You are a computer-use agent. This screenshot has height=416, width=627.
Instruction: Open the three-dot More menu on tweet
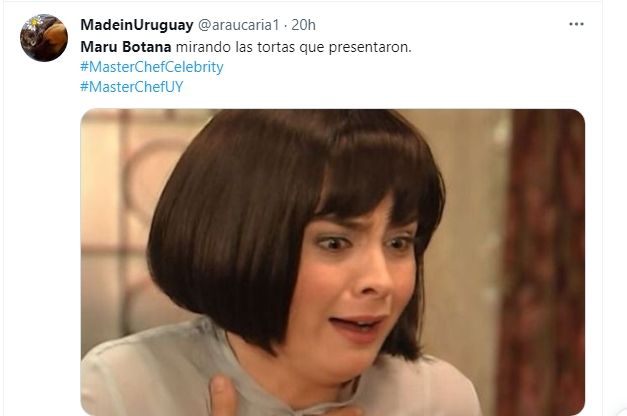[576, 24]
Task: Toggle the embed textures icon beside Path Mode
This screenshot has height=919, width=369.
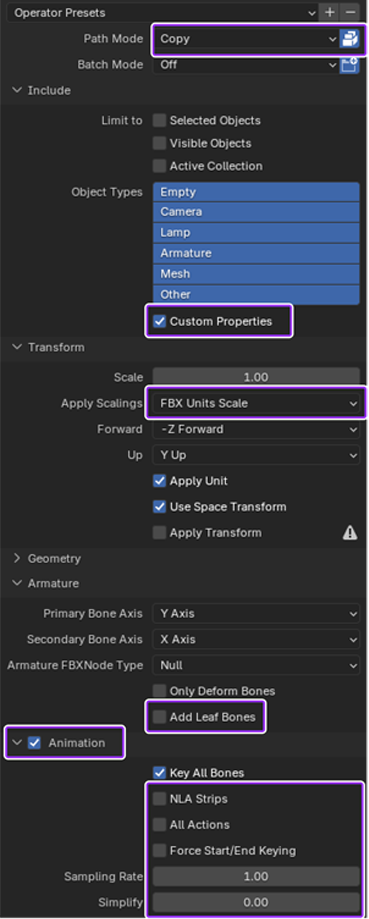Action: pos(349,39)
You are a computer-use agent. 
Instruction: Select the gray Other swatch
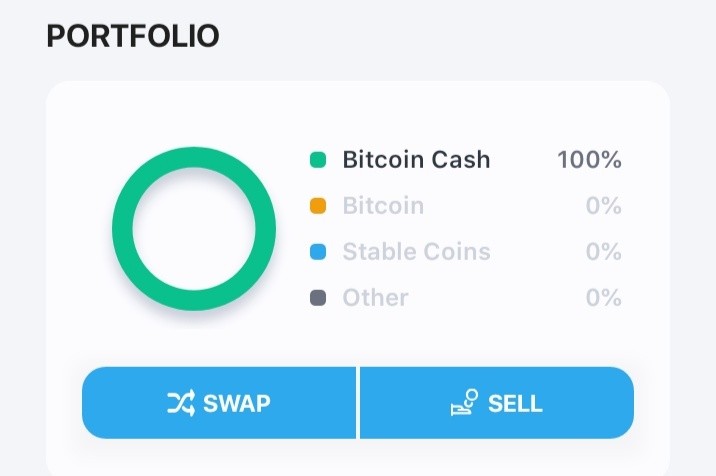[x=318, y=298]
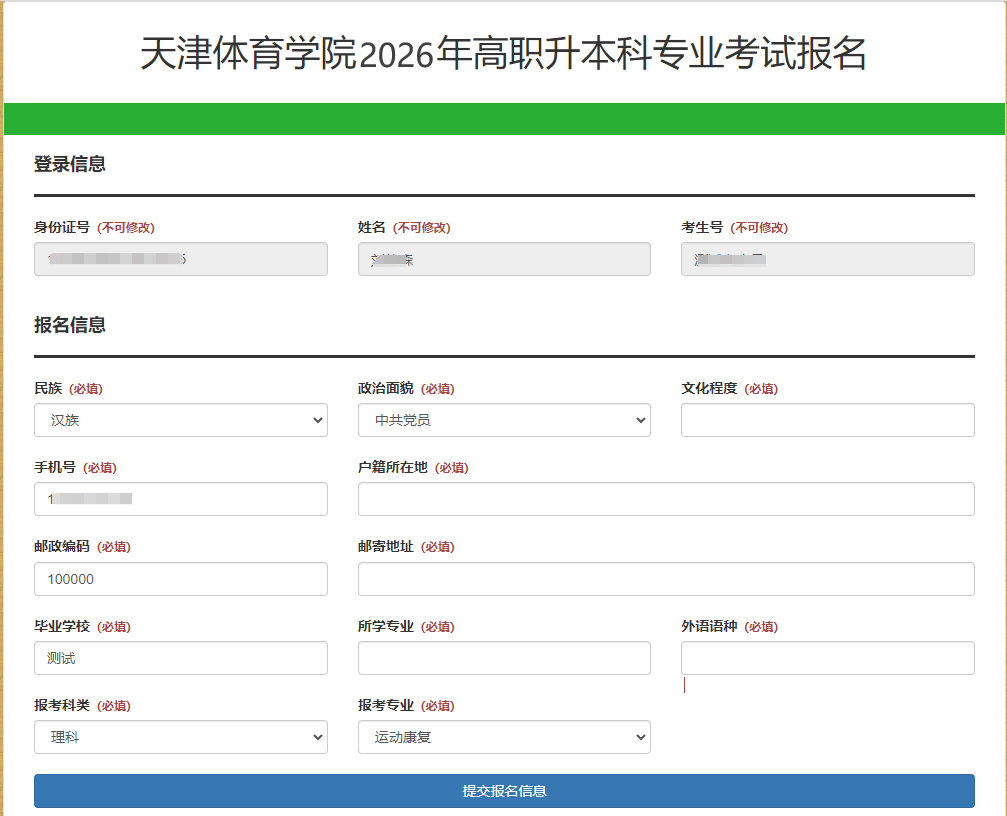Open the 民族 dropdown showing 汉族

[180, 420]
•••••
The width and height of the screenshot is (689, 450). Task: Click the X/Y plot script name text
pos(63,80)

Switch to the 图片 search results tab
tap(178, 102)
•••••
● **Task description**:
Check the entries above for the word "agent" and copy every line where it turns up.

● **Exercise result**:
You are a computer-use agent. This screenshot has height=416, width=627.
You are a computer-use agent. 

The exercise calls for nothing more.